TASK ITEM: Whenever a line in the entries includes the word "computer", copy that line out.

SOURCE MATERIAL:
━━━━━━

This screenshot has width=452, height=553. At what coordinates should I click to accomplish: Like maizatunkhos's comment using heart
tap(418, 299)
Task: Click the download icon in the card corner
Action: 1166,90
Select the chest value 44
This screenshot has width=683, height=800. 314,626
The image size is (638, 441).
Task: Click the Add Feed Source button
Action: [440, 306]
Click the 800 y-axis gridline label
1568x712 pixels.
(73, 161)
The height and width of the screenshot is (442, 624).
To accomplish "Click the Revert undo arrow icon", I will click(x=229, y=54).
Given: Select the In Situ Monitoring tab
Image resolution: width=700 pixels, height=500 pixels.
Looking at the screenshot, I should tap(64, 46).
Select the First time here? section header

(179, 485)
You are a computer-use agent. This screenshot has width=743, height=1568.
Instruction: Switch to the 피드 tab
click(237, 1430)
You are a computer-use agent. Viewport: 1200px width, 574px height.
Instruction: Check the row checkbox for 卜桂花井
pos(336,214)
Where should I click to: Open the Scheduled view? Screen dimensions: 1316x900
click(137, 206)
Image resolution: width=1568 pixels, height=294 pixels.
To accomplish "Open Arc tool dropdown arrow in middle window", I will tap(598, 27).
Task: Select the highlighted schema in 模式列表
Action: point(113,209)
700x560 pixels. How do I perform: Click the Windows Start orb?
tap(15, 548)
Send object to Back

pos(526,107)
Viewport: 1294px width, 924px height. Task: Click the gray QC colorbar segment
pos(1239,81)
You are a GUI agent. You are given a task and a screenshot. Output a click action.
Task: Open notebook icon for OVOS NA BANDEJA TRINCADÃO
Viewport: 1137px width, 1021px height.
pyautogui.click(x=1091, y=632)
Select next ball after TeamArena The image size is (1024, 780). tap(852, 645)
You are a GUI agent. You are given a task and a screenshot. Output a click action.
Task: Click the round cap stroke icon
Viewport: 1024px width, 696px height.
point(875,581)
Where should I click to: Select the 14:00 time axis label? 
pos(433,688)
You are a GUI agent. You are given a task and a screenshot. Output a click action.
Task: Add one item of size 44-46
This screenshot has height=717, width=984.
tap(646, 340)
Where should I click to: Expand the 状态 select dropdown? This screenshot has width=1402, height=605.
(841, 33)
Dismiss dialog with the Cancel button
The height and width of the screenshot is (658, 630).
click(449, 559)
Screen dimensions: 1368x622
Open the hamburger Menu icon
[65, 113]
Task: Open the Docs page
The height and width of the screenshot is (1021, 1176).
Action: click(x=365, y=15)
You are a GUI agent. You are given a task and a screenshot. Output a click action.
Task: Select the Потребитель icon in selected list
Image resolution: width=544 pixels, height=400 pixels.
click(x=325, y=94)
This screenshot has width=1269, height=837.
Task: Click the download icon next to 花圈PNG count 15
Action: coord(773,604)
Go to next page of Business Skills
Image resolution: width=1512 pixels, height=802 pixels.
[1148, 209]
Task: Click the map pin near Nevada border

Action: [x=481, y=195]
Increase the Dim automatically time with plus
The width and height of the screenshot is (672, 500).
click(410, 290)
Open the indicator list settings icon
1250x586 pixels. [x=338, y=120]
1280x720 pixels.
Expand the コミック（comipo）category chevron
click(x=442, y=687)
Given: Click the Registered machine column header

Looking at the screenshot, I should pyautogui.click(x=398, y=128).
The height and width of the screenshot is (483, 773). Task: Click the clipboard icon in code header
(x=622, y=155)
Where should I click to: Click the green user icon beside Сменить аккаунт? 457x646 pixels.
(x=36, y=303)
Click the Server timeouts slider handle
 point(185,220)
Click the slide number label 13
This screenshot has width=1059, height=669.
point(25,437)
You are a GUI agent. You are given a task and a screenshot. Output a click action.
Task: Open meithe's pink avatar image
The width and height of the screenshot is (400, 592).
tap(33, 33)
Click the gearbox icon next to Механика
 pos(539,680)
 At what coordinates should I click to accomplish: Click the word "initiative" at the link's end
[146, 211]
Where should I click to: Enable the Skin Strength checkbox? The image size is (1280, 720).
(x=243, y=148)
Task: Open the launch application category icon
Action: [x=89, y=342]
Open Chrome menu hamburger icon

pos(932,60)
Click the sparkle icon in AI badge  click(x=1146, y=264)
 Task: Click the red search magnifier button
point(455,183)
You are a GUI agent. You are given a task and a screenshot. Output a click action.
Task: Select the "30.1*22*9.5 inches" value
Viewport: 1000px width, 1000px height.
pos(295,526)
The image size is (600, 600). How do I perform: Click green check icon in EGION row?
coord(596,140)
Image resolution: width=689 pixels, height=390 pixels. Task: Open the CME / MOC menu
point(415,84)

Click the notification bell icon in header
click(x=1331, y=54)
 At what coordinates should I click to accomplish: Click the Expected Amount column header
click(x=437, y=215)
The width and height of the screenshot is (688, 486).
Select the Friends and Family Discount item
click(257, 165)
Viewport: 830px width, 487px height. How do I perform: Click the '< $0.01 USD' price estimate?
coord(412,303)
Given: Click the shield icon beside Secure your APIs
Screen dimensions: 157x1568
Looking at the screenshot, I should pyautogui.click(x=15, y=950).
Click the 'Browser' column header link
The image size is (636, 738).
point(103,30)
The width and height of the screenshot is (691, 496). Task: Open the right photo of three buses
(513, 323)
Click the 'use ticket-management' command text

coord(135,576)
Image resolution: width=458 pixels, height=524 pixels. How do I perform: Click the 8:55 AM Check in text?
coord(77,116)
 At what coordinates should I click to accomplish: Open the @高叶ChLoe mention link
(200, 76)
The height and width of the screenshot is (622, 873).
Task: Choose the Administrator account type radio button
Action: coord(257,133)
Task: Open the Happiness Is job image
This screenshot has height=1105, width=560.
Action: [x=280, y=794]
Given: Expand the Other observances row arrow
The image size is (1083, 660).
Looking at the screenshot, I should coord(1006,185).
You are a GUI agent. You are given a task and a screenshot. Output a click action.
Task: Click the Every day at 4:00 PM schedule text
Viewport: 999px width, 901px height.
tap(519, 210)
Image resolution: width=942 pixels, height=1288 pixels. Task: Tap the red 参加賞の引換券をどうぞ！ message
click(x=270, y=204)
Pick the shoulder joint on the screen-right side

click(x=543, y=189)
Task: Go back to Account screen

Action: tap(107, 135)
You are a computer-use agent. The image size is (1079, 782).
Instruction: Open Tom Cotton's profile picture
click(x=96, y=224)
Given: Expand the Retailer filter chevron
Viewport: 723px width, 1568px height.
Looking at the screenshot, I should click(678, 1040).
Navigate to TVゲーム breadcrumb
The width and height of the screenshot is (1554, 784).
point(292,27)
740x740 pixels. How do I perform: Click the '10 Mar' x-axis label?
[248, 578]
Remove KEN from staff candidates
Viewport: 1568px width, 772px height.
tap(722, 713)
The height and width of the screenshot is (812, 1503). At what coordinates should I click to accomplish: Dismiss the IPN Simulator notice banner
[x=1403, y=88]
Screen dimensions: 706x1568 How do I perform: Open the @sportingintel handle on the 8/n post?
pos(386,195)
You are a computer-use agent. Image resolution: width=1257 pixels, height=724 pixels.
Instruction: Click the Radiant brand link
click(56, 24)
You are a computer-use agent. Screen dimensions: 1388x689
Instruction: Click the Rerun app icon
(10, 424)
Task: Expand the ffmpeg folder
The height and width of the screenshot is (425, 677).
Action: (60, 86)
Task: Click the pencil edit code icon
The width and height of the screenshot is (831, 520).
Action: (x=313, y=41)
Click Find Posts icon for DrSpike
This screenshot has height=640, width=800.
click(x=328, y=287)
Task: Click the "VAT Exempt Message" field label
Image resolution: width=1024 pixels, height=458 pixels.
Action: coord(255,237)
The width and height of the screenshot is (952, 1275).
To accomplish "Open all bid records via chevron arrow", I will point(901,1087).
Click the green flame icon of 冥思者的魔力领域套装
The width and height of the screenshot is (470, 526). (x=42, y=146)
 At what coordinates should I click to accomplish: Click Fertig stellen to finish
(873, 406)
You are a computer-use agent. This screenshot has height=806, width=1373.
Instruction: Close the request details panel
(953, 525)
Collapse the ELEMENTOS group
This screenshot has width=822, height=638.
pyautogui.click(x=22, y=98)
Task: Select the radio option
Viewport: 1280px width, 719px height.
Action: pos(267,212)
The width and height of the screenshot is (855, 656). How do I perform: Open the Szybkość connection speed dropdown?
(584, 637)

━━━━━━

THE COMPLETED TASK:
You are a computer-use agent. This screenshot has width=743, height=1568.
You are a computer-use agent. Viewport: 1200px width, 574px height.
You are a computer-use agent. The image size is (1079, 782).
You are a computer-use agent. Image resolution: width=1257 pixels, height=724 pixels.
You are a computer-use agent. Screen dimensions: 1388x689
You are a computer-use agent. This screenshot has height=806, width=1373.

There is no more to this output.